Both the financial result and top-line growth were "not where we would like them to be."
Christchurch-based e-commerce accelerator SLI Systems is undertaking a major change in sales strategy as it battles for market share among retailers whom it says are increasingly resisting the costs and logistics of deploying numerous technologies at once.
The company announced a $1.6 million loss for the year to June 30, widening a loss of $162,000 last year, but says it has $5.6 million in cash on hand, just $400,000 less than it held at the beginning of last year and "directors remain confident the company has sufficient cash to transition to the new strategy and drive our current growth plans", chair Greg Cross said in a statement to the NZX.
"The loss includes a non-cash expense of $760,000 related to the accounting treatment of long term incentives payments to staff and non-recurring restructuring charges of $280,000 relating largely to a reorganisation of our US executive team. Cash outflow for the year was $1.1 million, including the one-off restructuring charge," he said.
Revenues for the year of $31.5 million were down from $35 million in the previous financial year, mainly reflecting unfavourable currency movements, said Cross. "Gross margins remained strong at 74 percent, slightly down from 77 percent in the prior year, due primarily to some increases in our direct headcount costs."

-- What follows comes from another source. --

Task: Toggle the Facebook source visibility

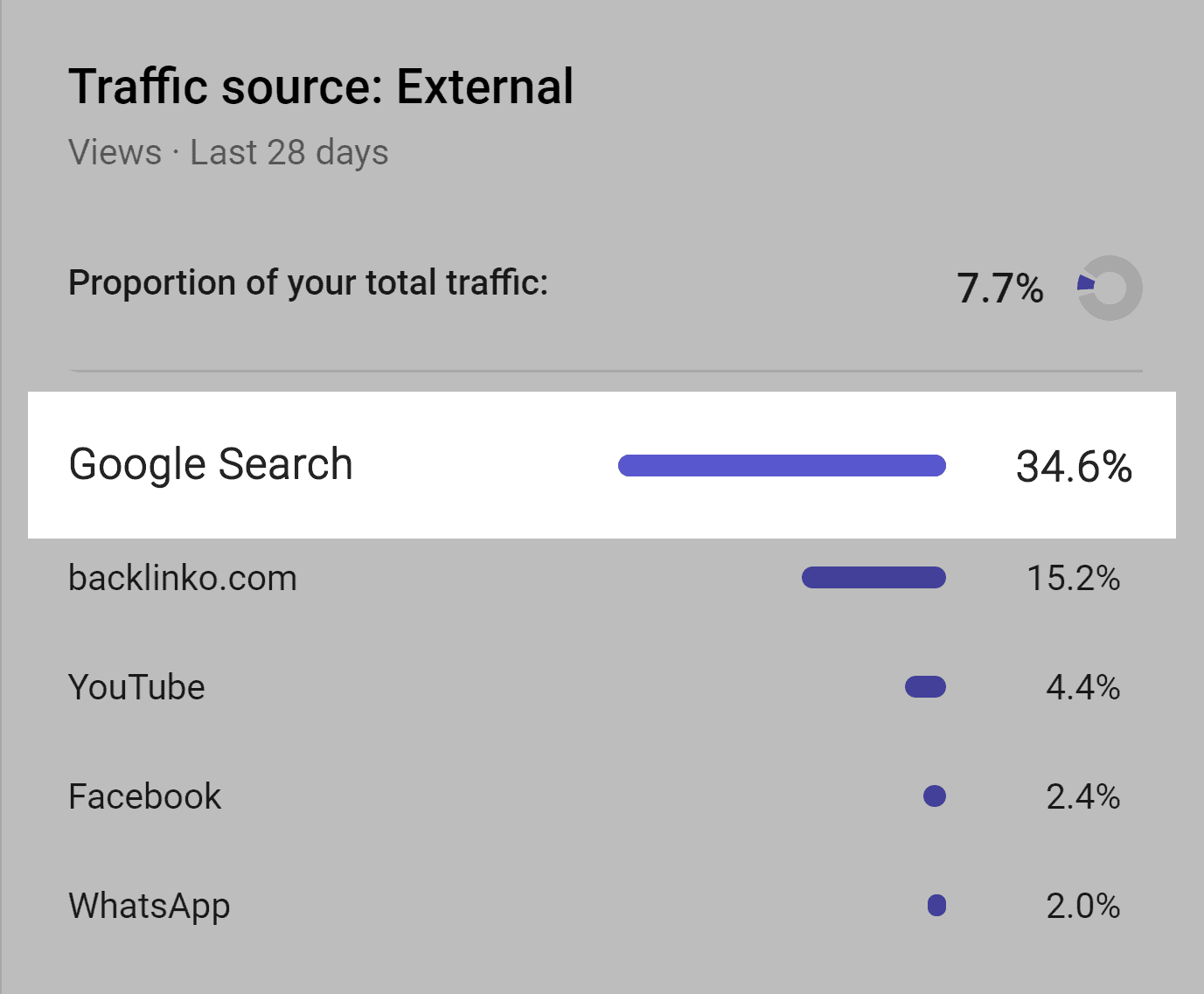Action: coord(144,796)
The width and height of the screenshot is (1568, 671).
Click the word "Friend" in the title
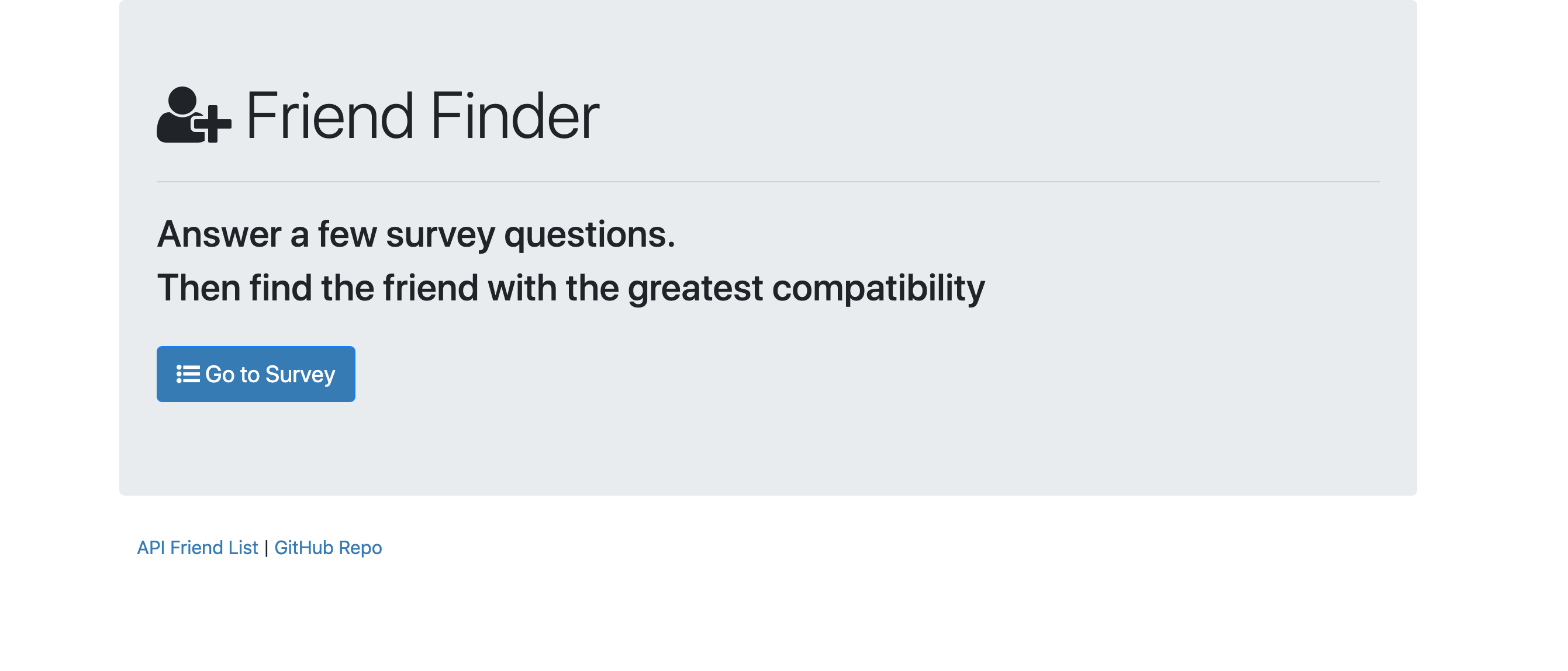click(x=330, y=115)
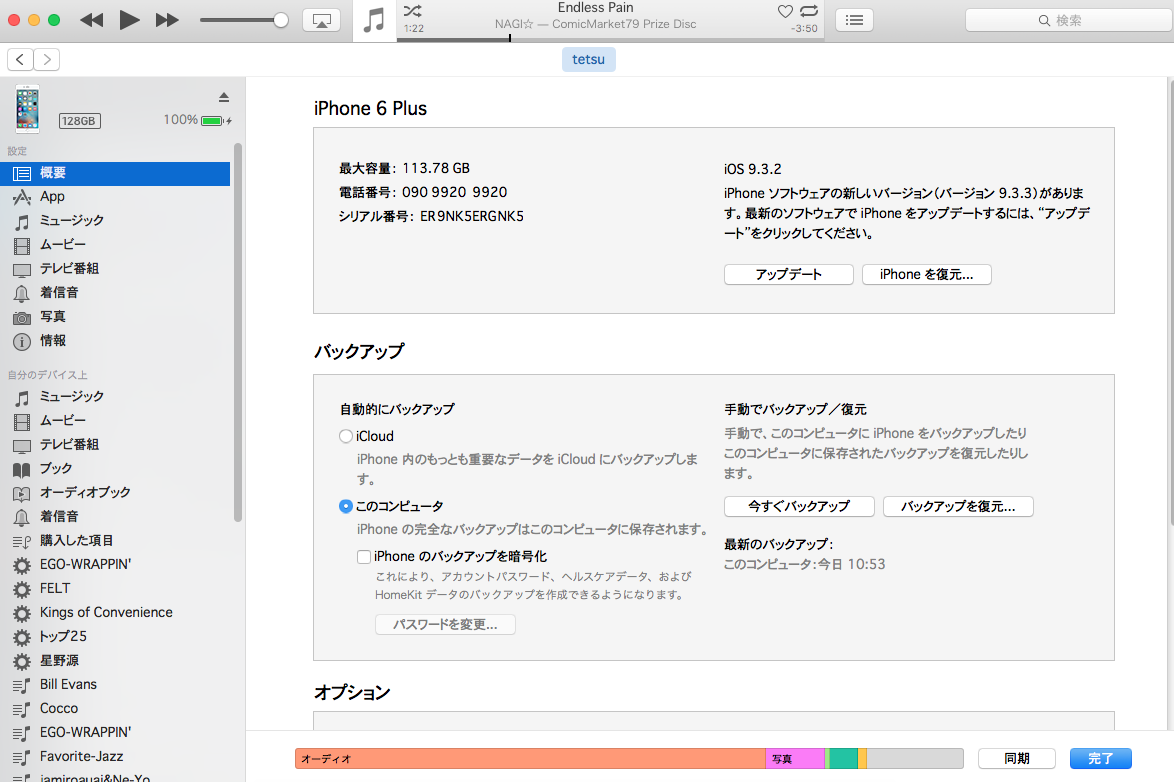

On an annualised revenue recurring revenue basis - a core internal measure of performance - revenues rose 3 percent over the year to $31.1 million.

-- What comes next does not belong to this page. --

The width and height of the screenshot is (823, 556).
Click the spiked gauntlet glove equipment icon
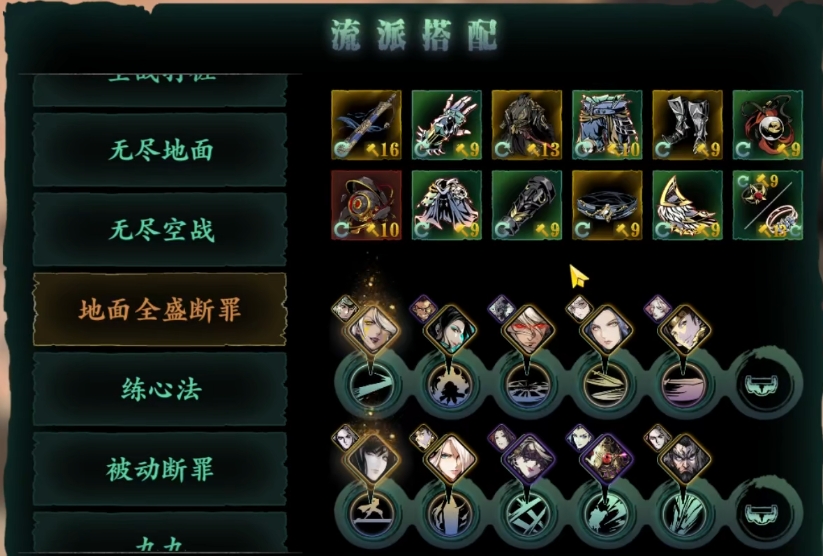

Both the financial result and top-line growth were "not where we would like them to be" but SLI had spent a difficult year reorienting its product offering to allow customers to self-service and build their own capabilities more easily and responding to the market pressures on retail customers seeking to implement e-commerce sales engines.
"Retail dynamics and budget pressure to deploy many technologies simultaneously has meant that retailers are much more cost conscious," said chief executive Chris Brennan. "Our bundled software and service model has acted as a disincentive to customer acquisition and as a result, customers have been turning to less technically-evolved solutions. These pressures, which are evident in all of the geographies in which SLI operates, have been particularly acute in the Americas region and the mid-market where there is greater competition."

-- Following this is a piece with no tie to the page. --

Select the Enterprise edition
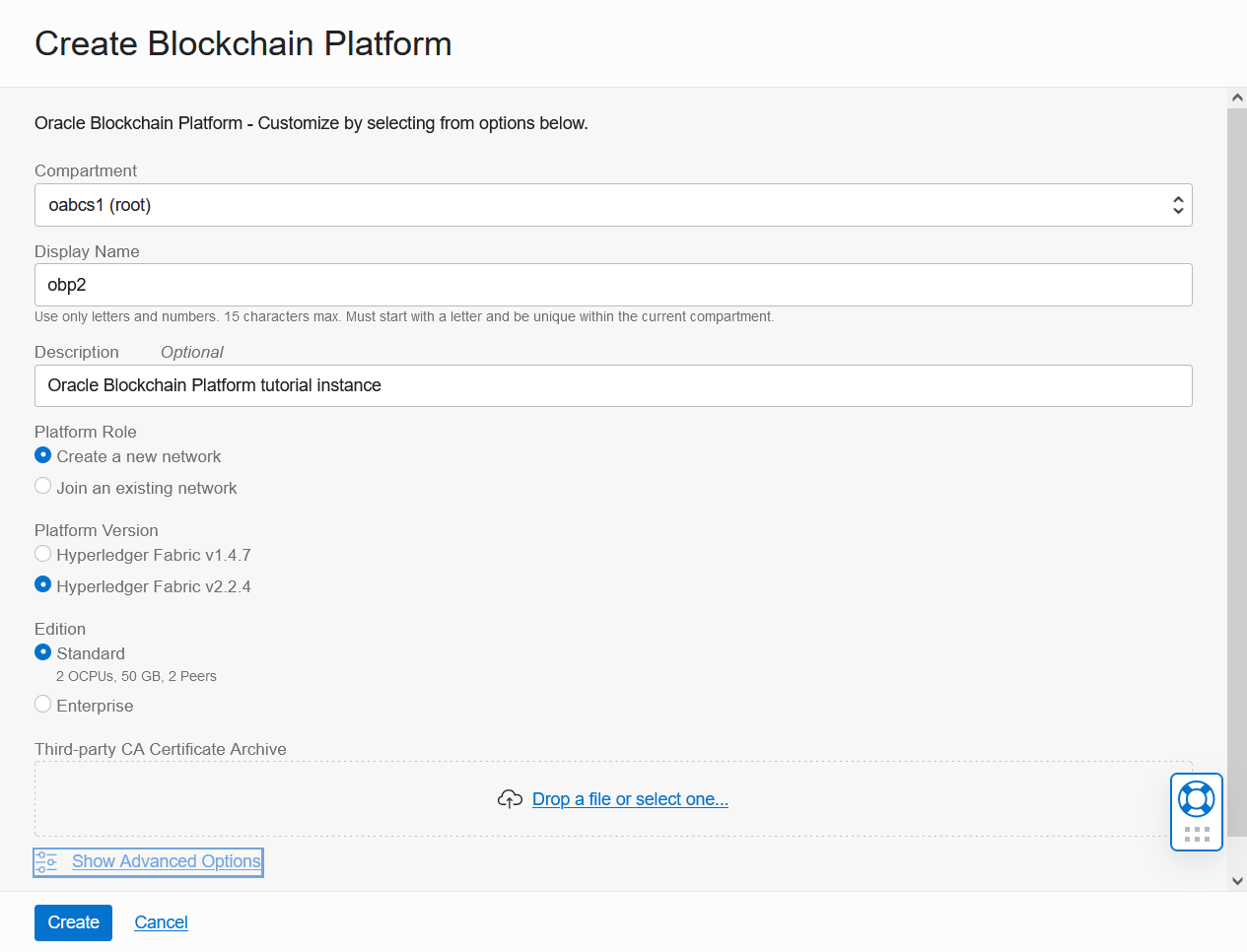The height and width of the screenshot is (952, 1247). 42,704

SLI was also separating software licensing from professional services as part of the move to encourage retailers to adopt self-service if they preferred that to using SLI's in-house expertise to configure its systems, which use machine-learning to predict shopper behaviour, improve search results, and drive greater sales. The self-service capability will become available later in the current financial year.
"Successful execution in the next year is crucial," said Brennan. We will carefully track the critical milestones with an eye towards continuous validation, achievement and avoiding the need for additional capital raising".:
SLI shares closed at 34 cents yesterday and have lost 58 percent of their value in the last year and sank to as low as 23 cents last month.